While these attacks remain unclaimed, the bombing near one of Islam’s most sacred sites, during its holiest month, has brought some additional clarity to international observers: Militants do not distinguish between Muslims or Westerns when it comes to killing civilians.
Throughout Ramadan, the attacks – mostly claimed by ISIS-affiliated militants – have targeted Lebanon, Iraq, Turkey, Syria, Jordan, Egypt, Yemen, Bangladesh and the US, killing hundreds of people.
The latest string of terrorist attacks can be directly attributed to ISIS spokesman Abu Muhammad al-Adnani who released a chilling audiotape in late May, saying, “Ramadan, the month of conquest and jihad… make it a month of calamity everywhere for the non-believers.”
In the Orlando attack, Omar Mateen claimed allegiance to ISIS during a live call to authorities on June 12, killing 49 people and wounded dozens more.
On June 14, a Frenchman who pledged allegiance to ISIS stabbed a police commander to death outside his home and killed his partner, who also worked for the police, in an attack the government denounced as “an abject act of terrorism.”
On June 21, ISIS claimed responsibility for a suicide attack that killed seven members of the Jordanian security forces and wounded 13 others on June 6 at a border crossing with Syria.
The following Monday, on June 27, ISIS dispatched suicide bombers to Lebanon’s Christian village of Qaa, killing five people.

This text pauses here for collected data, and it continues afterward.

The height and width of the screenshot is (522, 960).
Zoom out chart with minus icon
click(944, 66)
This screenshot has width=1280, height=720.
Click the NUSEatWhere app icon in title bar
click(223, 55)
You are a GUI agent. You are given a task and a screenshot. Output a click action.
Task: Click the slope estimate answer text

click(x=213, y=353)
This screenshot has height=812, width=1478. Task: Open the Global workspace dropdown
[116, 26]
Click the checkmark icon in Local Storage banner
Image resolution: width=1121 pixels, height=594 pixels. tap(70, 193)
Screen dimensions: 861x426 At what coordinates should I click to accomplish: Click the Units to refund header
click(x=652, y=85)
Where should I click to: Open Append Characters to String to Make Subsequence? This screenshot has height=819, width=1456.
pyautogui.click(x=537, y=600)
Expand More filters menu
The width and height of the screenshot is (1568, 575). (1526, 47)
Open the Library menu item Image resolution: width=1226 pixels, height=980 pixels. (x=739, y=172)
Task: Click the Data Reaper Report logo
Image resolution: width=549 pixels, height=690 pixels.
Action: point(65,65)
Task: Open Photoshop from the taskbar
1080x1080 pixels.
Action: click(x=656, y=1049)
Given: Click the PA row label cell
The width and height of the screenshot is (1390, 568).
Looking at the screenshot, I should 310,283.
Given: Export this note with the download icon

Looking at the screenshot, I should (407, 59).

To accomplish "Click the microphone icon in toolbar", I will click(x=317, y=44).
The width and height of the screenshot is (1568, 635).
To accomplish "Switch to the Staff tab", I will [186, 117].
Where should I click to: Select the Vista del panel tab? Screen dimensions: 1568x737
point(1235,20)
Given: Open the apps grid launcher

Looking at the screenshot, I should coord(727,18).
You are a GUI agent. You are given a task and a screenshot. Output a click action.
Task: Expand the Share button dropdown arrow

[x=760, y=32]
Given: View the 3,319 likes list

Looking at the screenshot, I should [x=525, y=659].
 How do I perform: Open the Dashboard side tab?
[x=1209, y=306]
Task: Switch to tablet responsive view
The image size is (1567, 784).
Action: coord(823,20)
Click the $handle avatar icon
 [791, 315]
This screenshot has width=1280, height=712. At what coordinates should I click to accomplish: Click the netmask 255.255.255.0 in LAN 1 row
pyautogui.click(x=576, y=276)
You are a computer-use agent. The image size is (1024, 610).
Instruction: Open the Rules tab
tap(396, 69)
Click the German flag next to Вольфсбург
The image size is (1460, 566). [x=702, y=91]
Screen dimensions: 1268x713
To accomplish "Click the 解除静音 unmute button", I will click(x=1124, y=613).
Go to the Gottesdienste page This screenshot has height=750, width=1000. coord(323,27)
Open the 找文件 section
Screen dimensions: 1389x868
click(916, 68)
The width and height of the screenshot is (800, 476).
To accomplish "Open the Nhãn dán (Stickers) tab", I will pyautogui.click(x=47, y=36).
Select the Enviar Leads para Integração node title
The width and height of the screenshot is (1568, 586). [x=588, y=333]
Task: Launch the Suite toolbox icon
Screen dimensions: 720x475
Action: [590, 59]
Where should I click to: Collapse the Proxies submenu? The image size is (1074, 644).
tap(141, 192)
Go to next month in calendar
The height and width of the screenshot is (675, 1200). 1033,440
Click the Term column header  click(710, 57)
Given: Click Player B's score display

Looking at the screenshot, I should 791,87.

The same day, suicide bombers killed dozens of civilians in Yemen’s Al Mukalla.
The next day, ISIS-affiliated terrorists – from Russia, Uzbekistan and Kyrgyzstan – carried out another large-scale attack at Istanbul’s Ataturk airport, killing at least 45 and wounding dozens others.
Militants also killed 22 people, most of them foreigners at the diplomatic quarter in the Bangladeshi capital of Dhaka on July 1.
And on July 3, ISIS once again claimed responsibility for its deadliest attack so far, killing at least 200 people in the Iraqi capital of Baghdad.
ISIS’ Modus Operandi
While the latest string of high-profile terrorist attacks can be directly attributed to Adnani’s statement, ISIS has not only been able to successfully motivate extremists to affiliate with its radical ideology but also managed to convince them to pledge allegiance to the group at the time of the attack, even if no prior ties have been established – as seems to have been the case with Mateen.
ISIS’s brand has been strengthened through the social media revolution, enabling mostly disgruntled young men from around the world – and from all socioeconomic backgrounds – with a smartphone in one hand and a gun/or explosive in the other, to carry out mass atrocities with little advanced preparation.
This has contributed to the already challenging environment US intelligence agencies face when it comes to data sharing with foreign partners in real-time to prevent future terrorist attacks.
Many observers have argued for improved cooperation between the US technology industry and Washington that could help strengthen anti-terrorism efforts with Europe, including Turkey, when it comes to the fragile states of the Middle East – be it Libya, Egypt, Jordan, Lebanon and Iraq.
The new normal?
Some have argued that Iraqi security forces’ recent battleground victories against ISIS, especially after their recent liberation of the city of Fallujah, have prompted the extremists to carry out large scale attacks on high-profile targets as they part of a deflection strategy.
Others have argued that given the significant loss of territory, ISIS has now transformed itself from an organization that governed millions of people in Syria and Iraq – with sheer brutality – to a classic terrorist organization that seeks to use extreme violence to achieve its political objectives, namely to sow division between the West and the Arab world.
To that end, ISIS is also seeking to take advance of the refugee crisis engulfing Europe by attempting to infiltrate the many desperate Syrians fleeing President Bashar al-Assad’s war crimes.
ISIS’s ability to attract extremists to carry out large-scale attacks seems unfortunately to be the new normal as these governments have little if no ability to fully defeat militants and insurgent groups of all stripes.